The Words We Speak

The Words We Speak February 20, 2013

I have posted this Lenten hymn here before as it is one of my favorites for Lent. I especially like the third stanza:

More sparing therefore let us make
The words we speak, the food we take,
Our sleep and mirth,–and closer barred
Be ev’ry sense in closer guard.

My diet is already so limited by my baby’s needs that I can’t really spare any additional calories by foregoing food this Lent. However, the same cannot be said for the words that leave my mouth. A few weeks ago I read a quotation from a homily of St. Gregory of Nyssa that has stayed with me (even as I forget almost everything else) that we must, “not to converse with torrents of words and not to allow the words that spring to mind fall like hail, through speaking impetuously.”

Working in politics, it is very easy to see the perils of impetuous words. Many careers have ended in an instant.

But do I apply that same conscious restraint that one would use speaking before constituents or diplomats when correcting my own children or speaking with my husband?

Are my words like hail as St. Gregory cautions or are they like gentle rain, encouraging a child to make a good choice?

Am I thinking not only about what I am saying but how I am saying it?

Does my tone of voice (exasperation, frustration) instantly put someone of the defensive?

How often do I speak about myself instead of listening to others? How much of what I say is complaining?

Just something I am pondering the Lent. I hope you all are having a blessed Lent!

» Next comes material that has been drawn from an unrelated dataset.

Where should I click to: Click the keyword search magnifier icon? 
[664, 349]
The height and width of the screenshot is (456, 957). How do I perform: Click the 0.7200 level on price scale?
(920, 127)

Hymn at Matins for the Office of Lent

The fast, as taught by holy lore,
We keep in solemn course once more,
The fast to all men known and bound
In forty days of yearly round.

The law and seers that were of old
In divers ways this Lent foretold,
Which Christ, all seasons’ King and guide,
In after ages sanctified.

More sparing therefore let us make
The words we speak, the food we take,
Our sleep and mirth,–and closer barred
Be ev’ry sense in closer guard.

Keep we from vilest thoughts apart
That undermine the restless heart,
And yield no ground in ghostly fight
With crafty fiends’ usurping might.

In prayer together let us fall,
And cry for mercy one and all,
And weep before the Judge’s feet,
And his avenging wrath entreat.

Thy grace have we offended sore,
By sins, O God, which we deplore;
But pour upon us from on high,
O pard’ning One, thy clemency.

Remember thou, though frail we be,
That yet thine handiwork are we;
Nor let the honor of thy Name
Be by another put to shame.

Forgive the sin that we have wrought,
Increase the good that we have sought,
That we at length, our wand’rings o’er,
May please thee here and evermore.

Grant, O thou Blessed Trinity,
Grant, O Essential Unity,
That this, our fast of forty days,
May work our profit and thy praise.Amen.